#### Task requirements:
Please return every line from the entries that has the string "About" in it.

Records from a data source:
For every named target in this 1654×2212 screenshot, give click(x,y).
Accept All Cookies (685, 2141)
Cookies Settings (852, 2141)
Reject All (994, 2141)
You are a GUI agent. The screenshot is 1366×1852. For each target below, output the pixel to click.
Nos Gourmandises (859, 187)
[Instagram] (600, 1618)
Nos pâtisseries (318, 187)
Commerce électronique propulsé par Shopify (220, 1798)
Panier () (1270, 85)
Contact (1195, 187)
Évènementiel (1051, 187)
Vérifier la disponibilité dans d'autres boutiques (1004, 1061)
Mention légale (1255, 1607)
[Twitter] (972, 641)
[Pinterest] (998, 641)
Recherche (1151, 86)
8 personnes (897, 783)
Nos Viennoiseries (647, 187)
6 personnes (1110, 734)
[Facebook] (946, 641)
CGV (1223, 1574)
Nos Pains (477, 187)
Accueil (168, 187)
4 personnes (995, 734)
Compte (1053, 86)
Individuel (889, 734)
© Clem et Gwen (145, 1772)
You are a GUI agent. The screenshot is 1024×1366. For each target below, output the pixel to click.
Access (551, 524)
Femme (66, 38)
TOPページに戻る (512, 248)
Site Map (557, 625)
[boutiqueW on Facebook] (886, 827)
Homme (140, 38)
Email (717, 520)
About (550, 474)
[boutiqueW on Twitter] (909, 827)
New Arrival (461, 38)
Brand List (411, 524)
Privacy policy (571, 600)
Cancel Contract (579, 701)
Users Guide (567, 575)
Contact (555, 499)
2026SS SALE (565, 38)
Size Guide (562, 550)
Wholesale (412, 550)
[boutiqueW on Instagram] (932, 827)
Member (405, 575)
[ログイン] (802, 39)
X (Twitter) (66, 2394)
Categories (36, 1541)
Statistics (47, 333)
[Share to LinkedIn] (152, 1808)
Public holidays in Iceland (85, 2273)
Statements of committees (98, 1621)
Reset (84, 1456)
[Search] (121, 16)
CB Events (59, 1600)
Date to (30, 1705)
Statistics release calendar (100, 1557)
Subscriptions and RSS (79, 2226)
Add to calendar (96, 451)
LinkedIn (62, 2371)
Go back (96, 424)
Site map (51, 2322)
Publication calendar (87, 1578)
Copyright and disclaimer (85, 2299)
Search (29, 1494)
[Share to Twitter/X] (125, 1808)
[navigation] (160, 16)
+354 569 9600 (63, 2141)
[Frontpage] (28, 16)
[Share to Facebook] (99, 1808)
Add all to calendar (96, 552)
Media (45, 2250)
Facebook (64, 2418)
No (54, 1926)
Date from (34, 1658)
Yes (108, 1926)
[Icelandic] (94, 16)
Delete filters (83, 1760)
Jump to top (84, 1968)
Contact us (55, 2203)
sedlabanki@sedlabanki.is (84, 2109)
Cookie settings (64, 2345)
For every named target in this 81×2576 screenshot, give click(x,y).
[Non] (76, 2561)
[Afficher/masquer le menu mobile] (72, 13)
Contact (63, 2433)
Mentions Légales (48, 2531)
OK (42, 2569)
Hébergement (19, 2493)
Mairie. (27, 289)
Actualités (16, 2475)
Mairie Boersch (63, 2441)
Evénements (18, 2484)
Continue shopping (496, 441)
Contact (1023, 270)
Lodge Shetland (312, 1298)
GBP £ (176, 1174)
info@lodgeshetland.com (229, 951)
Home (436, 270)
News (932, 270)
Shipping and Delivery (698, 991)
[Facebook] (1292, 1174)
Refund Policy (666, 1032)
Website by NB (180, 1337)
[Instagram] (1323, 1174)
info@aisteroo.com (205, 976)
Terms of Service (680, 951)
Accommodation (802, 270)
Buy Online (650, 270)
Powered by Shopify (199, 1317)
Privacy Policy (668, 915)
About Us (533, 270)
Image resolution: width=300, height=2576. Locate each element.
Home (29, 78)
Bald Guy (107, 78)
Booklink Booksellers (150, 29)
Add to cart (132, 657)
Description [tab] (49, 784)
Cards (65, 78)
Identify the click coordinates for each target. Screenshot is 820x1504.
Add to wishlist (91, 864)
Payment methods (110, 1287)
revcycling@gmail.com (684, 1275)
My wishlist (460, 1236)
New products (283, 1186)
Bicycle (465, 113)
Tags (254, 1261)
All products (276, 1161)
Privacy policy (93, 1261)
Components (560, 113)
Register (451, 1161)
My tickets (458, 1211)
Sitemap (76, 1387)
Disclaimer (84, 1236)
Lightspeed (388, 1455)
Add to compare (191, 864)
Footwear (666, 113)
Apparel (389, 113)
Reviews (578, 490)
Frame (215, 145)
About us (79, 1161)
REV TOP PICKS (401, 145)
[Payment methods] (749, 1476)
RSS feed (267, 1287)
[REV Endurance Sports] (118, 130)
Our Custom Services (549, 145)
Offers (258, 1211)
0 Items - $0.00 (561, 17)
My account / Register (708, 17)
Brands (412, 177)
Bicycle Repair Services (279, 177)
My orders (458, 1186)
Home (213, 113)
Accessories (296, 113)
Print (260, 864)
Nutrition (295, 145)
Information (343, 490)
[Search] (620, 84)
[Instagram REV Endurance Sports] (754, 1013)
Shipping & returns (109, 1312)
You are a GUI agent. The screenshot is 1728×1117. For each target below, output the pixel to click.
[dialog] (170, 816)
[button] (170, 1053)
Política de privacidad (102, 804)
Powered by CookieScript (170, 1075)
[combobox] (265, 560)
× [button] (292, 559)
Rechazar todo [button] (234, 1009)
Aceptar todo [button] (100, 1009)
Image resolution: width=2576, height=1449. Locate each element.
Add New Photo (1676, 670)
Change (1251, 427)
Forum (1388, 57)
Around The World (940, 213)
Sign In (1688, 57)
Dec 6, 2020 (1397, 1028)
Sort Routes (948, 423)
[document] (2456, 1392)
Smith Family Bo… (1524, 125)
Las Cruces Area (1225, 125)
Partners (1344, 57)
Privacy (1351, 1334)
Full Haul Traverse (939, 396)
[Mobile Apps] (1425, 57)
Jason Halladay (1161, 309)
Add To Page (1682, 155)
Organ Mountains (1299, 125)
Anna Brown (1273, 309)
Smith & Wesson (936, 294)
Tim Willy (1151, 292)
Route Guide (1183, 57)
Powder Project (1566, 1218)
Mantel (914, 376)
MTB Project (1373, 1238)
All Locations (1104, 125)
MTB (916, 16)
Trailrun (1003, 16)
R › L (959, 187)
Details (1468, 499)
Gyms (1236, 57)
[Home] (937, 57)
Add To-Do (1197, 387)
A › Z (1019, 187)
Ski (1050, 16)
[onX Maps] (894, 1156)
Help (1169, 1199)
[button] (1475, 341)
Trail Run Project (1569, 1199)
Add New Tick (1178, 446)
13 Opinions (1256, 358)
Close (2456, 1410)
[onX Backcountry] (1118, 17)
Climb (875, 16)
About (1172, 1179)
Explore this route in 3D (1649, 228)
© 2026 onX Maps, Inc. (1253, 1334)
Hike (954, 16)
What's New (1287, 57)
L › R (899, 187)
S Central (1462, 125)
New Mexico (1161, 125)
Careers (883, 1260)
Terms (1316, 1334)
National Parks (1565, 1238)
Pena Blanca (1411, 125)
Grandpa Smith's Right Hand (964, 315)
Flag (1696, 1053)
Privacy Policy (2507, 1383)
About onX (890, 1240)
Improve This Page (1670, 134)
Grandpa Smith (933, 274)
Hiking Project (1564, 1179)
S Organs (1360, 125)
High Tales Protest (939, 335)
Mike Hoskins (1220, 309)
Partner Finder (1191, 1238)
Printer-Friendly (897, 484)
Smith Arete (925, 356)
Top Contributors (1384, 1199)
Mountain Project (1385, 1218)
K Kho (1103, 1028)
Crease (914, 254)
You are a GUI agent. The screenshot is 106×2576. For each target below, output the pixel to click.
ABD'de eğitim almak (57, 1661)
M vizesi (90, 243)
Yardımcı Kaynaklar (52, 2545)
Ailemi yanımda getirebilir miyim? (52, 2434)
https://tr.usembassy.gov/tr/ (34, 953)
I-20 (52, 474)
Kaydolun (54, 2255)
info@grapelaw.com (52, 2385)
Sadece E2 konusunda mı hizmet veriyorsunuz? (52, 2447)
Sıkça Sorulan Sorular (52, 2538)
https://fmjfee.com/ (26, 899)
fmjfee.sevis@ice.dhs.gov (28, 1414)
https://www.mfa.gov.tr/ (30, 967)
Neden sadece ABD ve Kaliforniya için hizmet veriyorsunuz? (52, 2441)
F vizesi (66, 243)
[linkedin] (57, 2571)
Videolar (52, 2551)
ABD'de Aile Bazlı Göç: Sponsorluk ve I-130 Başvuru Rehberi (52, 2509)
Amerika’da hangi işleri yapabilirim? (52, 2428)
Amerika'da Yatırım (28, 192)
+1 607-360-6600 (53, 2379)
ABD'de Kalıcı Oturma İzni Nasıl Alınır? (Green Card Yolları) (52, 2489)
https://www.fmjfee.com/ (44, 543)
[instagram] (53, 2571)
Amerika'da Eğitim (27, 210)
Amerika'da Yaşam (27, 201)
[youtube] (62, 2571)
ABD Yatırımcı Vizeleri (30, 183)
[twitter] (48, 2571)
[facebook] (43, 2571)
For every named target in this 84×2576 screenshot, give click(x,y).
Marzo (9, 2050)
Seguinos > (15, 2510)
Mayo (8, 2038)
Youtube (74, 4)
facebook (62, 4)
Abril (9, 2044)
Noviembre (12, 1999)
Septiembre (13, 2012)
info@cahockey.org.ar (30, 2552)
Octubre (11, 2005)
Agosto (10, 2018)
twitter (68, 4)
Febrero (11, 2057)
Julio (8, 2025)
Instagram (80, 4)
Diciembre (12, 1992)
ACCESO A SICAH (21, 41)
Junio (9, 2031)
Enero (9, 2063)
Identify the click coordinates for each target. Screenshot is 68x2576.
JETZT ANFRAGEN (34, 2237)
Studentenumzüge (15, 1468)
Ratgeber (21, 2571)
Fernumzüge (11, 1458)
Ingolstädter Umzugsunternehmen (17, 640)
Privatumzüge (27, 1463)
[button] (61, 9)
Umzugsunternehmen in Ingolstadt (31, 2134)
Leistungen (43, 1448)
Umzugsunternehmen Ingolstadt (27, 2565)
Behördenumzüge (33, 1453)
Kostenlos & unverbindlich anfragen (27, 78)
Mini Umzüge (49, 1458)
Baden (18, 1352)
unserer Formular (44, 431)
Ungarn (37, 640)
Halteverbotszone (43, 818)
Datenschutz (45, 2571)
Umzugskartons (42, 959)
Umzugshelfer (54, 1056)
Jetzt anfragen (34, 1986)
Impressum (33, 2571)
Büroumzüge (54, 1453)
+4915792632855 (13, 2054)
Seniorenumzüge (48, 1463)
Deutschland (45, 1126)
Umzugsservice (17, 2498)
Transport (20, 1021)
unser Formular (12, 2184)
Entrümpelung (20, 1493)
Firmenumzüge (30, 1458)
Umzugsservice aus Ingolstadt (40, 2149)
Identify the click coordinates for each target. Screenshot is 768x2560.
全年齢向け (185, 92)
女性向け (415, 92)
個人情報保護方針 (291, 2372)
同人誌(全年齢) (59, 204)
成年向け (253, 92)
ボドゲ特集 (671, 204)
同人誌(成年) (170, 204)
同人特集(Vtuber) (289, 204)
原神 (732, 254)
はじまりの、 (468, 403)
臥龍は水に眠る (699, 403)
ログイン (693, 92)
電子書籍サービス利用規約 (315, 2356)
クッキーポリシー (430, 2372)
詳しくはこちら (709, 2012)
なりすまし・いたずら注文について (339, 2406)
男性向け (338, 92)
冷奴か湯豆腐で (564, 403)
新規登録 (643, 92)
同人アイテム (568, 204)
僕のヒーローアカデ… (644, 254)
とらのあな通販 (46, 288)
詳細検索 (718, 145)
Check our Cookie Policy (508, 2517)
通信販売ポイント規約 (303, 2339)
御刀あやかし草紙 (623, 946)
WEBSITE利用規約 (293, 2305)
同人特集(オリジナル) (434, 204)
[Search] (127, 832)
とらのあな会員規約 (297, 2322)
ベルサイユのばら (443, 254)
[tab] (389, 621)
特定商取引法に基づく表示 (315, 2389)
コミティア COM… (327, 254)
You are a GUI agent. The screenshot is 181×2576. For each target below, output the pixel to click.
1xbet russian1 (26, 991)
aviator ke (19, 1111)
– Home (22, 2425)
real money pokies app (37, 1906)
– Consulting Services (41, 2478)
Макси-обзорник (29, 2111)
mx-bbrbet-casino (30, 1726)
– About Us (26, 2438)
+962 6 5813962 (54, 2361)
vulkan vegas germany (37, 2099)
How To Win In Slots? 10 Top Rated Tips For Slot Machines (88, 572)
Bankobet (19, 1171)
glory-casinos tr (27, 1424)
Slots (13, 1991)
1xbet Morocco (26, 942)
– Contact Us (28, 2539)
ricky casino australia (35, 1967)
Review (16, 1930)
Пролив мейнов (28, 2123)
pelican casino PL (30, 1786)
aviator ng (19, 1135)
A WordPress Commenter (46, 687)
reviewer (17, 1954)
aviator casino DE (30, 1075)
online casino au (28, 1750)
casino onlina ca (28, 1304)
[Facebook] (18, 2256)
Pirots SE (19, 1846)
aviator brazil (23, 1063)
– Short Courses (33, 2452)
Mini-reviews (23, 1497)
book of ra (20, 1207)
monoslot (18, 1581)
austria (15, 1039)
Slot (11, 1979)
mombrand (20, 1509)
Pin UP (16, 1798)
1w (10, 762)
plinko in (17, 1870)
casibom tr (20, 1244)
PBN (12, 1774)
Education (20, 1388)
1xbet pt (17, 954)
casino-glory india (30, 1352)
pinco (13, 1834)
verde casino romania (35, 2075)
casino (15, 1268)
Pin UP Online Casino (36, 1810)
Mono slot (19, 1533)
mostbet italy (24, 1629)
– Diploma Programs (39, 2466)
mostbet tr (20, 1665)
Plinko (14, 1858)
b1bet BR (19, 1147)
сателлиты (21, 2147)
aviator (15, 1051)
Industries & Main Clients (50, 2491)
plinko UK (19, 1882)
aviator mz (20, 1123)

#### Result:
About (550, 474)
About Us (533, 270)
About us (79, 1161)
About (1172, 1179)
About onX (890, 1240)
– About Us (26, 2438)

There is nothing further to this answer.